Vargas mencionó las advertencias que ha hecho el Comité Autónomo de la Regla Fiscal (CARF). El Comité ha dicho que el gasto del Gobierno Nacional podría ser mayor al estimado en el Marco Fiscal y que, si no hay ajuste, para cumplir la meta oficial de déficit primario de 0,5 % del PIB en 2027 se requerirían medidas de aumento de ingresos o reducción de gastos por 3,7 % del PIB, muy por encima de 1,4 % que se contempló en el presupuesto.
Vargas señaló que la mayoría del presupuesto es inflexible y que la aplicación de la reforma al Sistema General de Participaciones (SGP), para la que se requiere una ley de competencias, generaría una presión adicional permanente en el presupuesto y un riesgo para la sostenibilidad de la deuda.
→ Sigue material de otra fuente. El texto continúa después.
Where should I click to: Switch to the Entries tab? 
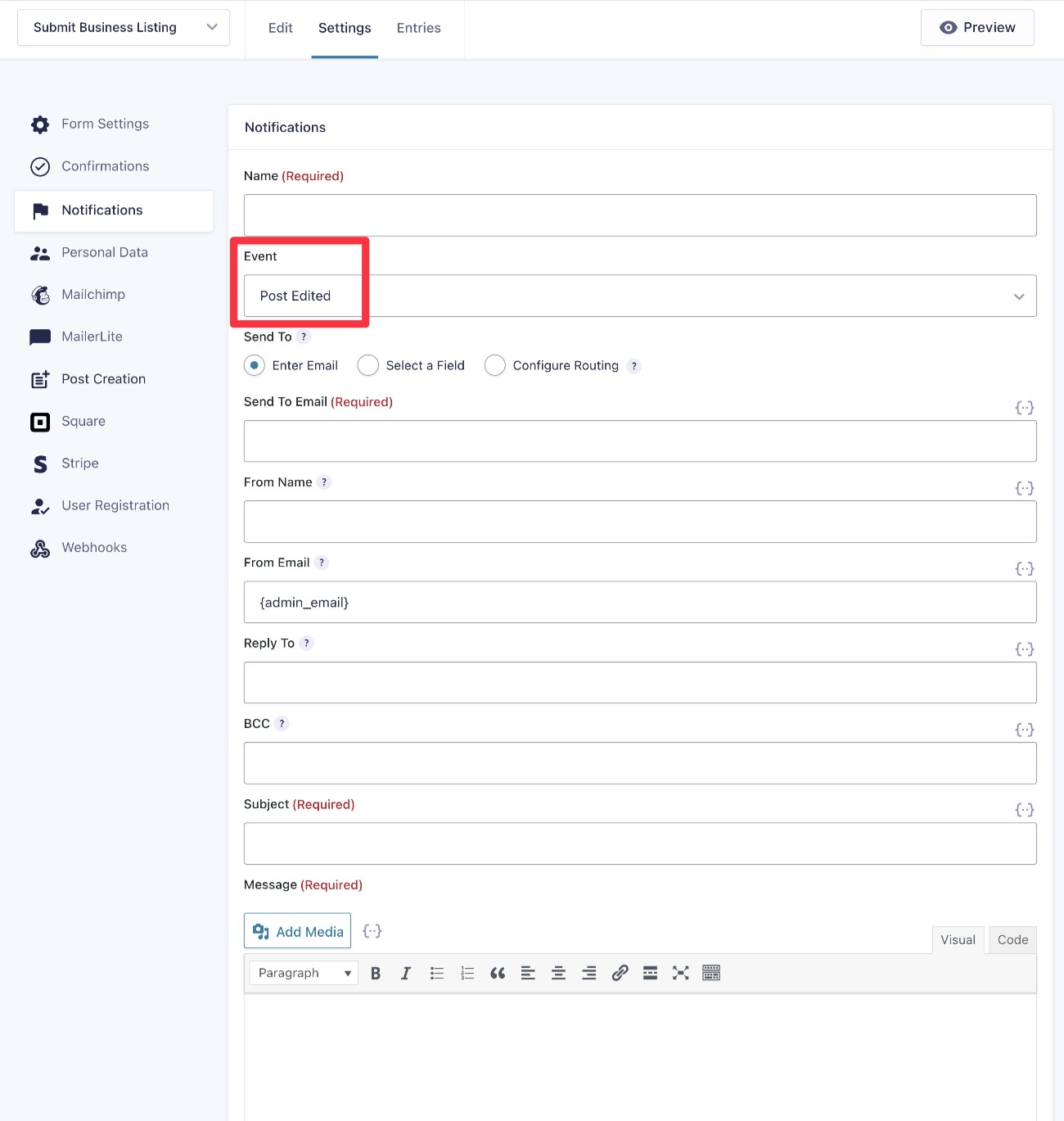point(418,27)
Advierte que, si bien en los últimos años se han aumentado impuestos, el recaudo no ha sido el esperado.
El desajuste estructural de las finanzas del Gobierno, dice el Banrep, es consecuencia de la asimetría entre el crecimiento del gasto frente al de los ingresos. Para reducir la brecha y recuperar las metas cuantitativas de la regla fiscal, “es necesario tomar medidas de ajuste en ingresos y gastos”.
Lo que le preocupa a la Contraloría
Jenny Lindo, delegada de la Contraloría, advierte que se están vulnerando los principios de la sostenibilidad fiscal y de la coherencia macroeconómica.
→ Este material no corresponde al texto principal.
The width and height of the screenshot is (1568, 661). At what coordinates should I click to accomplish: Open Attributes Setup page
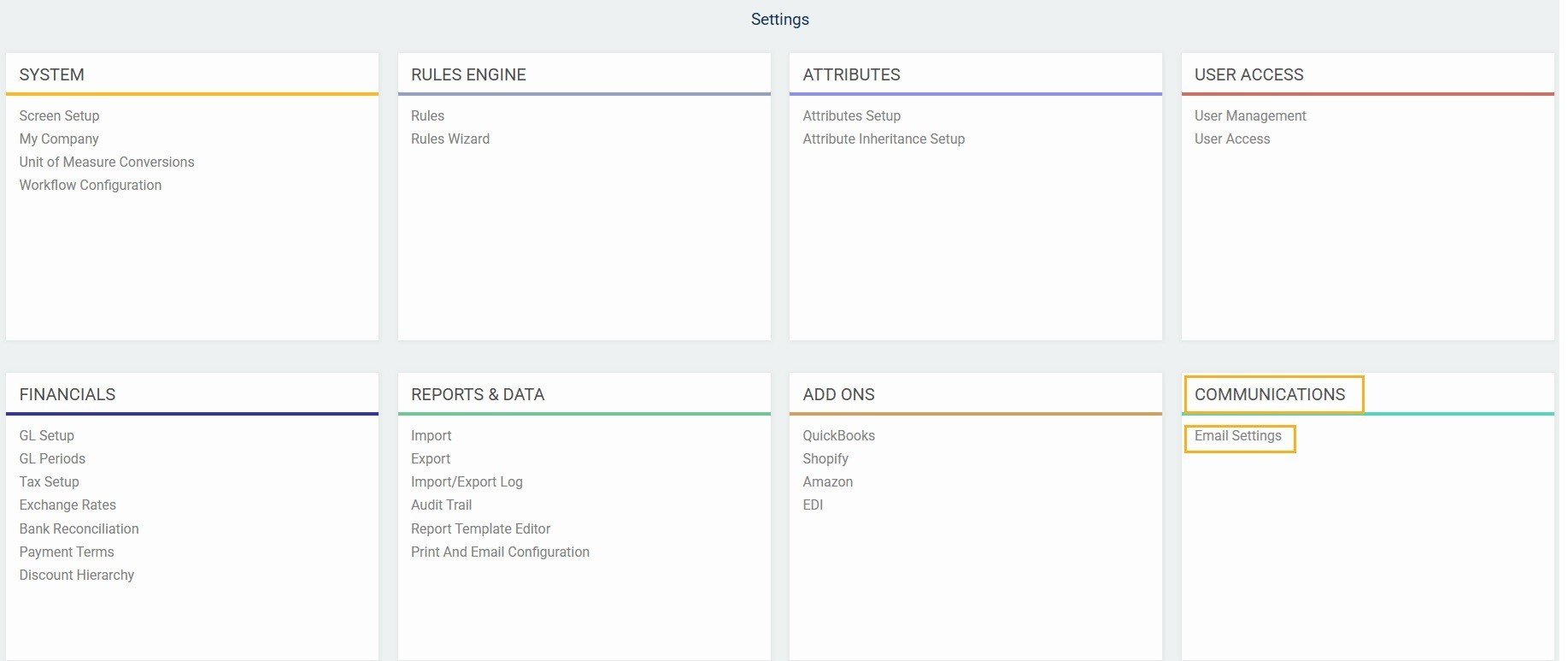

De mantenerse la versión del Gobierno Petro, el presupuesto como porcentaje del PIB pasaría del 27,5 % en 2026 al 27 % en 2027, una caída de 0,5 puntos porcentuales que, advierte el órgano de control, podría afectar el crecimiento; y habría un hueco de al menos COP 30 billones para financiar el gasto.
La Contraloría advirtió inconsistencias con el Plan Financiero y el Marco Fiscal y que el rubro “otros recursos de capital” crecería 115 % sin soportes que expliquen un aumento “desbordado”. Al órgano de control también le preocupaba la composición sectorial del presupuesto, pues advierte que hay una reducción del 44 % en el sector de medio ambiente y de 88 % en el presupuesto de la Unidad Nacional de Gestión del Riesgo.